Addressing Racial Disparities in the Child Welfare System August 2008
RESOLVED, That the American Bar Association urges Congress to change laws, including amendment of Titles IV-E and IV-B of the Social Security Act, to broaden federal review of the disproportionate representation of racial and ethnic minority children in the child welfare system and require and fund states to track, report, analyze, and take and report on corrective action.
FURTHER RESOLVED, that the American Bar Association urges state, local, territorial and tribal child welfare agencies, dependency courts and judges, and children’s and parents’ advocates to help racial and ethnic minority families readily access needed services and to help ensure that removal of children from their homes is based on objective child safety criteria so that all families in the child welfare system are treated fairly and equitably.
FURTHER RESOLVED, that the American Bar Association urges state, local, territorial and tribal child welfare agencies, dependency courts and judges, government, parents’ and children’s attorneys, guardians ad litem and court-appointed special advocates to receive training on cultural competencies, institutional and unconscious biases, and avoidance of disparate treatment of racial and ethnic minority children and families and to develop and promote practices that encourage recruitment and retention of racially and ethnically diverse judges, attorneys, social workers and other staff, volunteers and foster parents.

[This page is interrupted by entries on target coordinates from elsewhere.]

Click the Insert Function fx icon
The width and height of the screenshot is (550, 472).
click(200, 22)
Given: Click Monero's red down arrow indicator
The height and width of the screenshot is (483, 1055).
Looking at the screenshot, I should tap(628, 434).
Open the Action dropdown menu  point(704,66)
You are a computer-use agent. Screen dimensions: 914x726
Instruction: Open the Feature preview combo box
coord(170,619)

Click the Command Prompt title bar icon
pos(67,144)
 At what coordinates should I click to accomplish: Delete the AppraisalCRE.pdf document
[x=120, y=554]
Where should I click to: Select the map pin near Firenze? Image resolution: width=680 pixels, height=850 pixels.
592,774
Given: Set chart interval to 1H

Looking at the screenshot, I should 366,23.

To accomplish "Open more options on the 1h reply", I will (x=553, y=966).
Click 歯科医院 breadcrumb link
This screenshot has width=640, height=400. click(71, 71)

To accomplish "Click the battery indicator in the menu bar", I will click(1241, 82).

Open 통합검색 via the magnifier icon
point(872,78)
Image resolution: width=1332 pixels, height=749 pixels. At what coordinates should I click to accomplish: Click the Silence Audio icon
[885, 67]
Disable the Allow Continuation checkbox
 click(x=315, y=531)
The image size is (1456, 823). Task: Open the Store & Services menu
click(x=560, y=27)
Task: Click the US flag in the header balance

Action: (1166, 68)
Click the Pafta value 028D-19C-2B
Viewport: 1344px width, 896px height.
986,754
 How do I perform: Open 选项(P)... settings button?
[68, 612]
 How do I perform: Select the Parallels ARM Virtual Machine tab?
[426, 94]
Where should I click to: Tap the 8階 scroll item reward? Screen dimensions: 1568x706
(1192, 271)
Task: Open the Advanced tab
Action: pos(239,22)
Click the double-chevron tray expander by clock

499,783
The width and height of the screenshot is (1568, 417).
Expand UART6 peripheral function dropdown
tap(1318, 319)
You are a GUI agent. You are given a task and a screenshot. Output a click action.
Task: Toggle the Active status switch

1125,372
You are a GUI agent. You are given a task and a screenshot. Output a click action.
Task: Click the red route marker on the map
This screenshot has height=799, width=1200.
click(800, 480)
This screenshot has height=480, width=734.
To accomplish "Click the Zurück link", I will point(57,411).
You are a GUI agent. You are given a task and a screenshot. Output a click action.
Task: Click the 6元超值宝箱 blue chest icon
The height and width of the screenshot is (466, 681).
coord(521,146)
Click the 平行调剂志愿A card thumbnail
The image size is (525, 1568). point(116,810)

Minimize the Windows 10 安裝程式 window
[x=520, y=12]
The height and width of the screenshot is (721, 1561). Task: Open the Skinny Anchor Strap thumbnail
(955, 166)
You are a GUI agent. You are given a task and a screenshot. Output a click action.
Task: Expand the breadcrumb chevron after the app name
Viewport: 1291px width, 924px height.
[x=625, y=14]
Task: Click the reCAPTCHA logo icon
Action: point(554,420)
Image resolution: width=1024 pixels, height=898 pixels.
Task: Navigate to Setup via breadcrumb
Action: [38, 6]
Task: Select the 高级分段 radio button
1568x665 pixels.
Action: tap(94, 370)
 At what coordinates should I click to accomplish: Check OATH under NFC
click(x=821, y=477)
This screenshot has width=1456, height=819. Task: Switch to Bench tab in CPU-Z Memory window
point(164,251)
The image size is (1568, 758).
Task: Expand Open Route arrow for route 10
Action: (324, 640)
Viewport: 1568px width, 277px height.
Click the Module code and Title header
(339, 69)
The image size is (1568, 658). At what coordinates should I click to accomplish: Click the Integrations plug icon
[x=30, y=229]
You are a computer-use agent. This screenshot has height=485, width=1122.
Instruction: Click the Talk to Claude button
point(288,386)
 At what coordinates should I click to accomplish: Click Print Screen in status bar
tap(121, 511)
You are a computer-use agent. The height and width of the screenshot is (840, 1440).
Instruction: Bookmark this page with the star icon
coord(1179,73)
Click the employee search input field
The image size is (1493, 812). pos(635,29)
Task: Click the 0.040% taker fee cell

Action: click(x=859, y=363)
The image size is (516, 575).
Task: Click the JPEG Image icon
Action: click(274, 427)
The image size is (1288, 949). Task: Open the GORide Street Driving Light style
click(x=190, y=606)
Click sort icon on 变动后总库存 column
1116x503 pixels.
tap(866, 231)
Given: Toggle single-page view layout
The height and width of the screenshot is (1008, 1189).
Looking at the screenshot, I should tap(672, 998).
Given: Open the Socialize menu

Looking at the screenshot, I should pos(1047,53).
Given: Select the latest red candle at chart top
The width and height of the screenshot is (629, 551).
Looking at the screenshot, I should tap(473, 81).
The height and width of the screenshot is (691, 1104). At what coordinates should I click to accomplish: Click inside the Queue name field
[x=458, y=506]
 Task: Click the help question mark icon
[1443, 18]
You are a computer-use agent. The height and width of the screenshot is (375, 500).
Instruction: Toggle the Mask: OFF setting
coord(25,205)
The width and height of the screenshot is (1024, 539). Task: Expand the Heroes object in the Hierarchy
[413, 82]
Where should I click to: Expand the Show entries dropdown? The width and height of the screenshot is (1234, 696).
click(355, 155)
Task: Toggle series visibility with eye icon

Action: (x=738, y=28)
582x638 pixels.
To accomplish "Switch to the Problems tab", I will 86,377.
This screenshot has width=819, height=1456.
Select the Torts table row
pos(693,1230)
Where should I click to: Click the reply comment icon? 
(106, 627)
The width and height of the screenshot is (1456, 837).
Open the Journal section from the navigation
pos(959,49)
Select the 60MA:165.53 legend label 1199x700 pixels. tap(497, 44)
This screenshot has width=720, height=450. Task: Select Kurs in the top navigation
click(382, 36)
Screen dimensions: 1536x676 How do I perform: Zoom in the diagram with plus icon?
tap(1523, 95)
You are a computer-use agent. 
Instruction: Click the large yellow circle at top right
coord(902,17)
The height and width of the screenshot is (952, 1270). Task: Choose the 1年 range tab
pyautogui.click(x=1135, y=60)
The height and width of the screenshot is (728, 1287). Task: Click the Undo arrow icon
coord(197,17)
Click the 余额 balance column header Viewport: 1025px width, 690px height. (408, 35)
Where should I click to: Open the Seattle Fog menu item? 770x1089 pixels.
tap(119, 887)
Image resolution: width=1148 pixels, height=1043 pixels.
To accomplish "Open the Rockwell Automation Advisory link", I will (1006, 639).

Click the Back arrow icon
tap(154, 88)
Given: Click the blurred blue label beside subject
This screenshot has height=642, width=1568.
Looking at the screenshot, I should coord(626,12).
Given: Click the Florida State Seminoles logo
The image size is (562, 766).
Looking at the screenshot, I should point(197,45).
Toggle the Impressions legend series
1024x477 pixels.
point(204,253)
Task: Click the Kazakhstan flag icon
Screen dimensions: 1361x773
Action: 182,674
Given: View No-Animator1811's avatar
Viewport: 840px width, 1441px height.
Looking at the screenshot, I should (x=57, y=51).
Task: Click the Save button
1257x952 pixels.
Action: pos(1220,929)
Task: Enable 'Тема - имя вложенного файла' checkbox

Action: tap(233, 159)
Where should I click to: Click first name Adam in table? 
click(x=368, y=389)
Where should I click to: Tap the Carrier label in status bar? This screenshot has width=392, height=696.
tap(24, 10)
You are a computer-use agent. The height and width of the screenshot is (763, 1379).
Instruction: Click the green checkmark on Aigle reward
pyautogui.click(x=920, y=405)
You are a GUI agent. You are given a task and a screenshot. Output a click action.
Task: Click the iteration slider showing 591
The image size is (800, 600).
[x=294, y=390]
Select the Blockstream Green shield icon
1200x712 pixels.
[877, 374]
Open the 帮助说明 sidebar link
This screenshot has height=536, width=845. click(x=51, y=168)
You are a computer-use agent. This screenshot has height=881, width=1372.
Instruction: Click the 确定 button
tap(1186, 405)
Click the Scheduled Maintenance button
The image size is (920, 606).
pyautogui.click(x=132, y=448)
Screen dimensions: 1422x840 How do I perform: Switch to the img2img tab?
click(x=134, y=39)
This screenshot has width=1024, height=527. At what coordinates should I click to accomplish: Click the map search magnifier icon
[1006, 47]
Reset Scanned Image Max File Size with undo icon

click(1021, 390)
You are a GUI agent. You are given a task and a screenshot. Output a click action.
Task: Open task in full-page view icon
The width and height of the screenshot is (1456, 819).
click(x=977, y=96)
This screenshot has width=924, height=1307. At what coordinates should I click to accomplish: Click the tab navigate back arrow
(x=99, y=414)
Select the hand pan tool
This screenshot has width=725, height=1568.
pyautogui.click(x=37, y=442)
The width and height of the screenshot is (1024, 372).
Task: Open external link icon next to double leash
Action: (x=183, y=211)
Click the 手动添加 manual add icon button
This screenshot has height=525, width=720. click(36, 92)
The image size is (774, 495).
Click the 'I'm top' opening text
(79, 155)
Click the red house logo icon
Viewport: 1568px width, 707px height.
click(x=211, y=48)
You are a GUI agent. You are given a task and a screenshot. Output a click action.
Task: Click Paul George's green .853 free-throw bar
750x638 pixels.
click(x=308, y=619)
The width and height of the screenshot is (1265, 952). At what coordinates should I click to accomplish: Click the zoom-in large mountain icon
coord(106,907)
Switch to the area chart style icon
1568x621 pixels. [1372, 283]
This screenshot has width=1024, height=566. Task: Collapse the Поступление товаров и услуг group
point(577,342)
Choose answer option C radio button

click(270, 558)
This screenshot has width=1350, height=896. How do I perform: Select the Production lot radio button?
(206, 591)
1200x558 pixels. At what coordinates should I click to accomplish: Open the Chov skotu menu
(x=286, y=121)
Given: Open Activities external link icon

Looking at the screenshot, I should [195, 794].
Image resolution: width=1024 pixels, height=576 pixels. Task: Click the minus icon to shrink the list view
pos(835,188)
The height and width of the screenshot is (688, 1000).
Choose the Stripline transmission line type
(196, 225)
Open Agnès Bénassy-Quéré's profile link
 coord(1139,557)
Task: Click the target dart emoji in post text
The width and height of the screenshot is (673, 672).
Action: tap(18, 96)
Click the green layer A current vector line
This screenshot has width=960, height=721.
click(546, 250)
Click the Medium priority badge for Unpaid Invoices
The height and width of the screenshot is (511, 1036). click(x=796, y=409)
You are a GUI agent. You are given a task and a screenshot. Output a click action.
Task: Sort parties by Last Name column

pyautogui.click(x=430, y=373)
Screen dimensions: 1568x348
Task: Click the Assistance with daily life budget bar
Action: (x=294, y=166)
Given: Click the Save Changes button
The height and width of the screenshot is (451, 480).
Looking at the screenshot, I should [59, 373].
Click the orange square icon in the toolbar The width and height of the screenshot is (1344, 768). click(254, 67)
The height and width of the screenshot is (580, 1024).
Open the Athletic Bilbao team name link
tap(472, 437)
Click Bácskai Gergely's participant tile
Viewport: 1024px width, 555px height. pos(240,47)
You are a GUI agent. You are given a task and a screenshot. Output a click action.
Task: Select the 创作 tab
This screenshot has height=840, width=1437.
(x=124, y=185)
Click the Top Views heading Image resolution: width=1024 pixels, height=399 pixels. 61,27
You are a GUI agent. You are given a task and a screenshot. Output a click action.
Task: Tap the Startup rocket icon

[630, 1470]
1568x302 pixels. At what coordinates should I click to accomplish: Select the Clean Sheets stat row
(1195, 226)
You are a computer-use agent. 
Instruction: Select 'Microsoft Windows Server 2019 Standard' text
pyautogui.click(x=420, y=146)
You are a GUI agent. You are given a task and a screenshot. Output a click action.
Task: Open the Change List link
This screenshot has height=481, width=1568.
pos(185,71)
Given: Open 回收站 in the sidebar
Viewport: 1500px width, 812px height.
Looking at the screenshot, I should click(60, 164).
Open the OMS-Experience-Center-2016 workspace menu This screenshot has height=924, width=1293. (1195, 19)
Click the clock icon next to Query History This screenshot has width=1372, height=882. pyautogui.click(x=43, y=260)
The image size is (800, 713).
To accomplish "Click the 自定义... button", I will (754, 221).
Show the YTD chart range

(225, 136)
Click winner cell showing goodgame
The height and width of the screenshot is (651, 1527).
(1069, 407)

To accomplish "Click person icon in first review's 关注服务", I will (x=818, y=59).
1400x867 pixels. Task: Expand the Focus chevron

FURTHER RESOLVED, that the American Bar Association urges federal, state, local, territorial and tribal governments to enact law and policy changes that will help decrease disproportionate representation of racial and ethnic minority children in the child welfare system by offering additional support to relative caregivers, including (a) providing partial federal reimbursement for state costs of subsidized permanent guardianships; (b) providing relative caregivers with financial assistance and support no less than that given to non-relative caretakers; (c) supporting housing assistance for relative caregivers, including changing policies to ensure that kinship support or guardianship payments are not considered income for Section 8 Housing Assistance purposes; and (d) giving states flexibility in establishing separate approval or licensing standards for kinship placements, while still addressing key placement safety factors.
These represent only those ABA Policy Resolutions in which the Commission on Youth at Risk was the principal sponsor.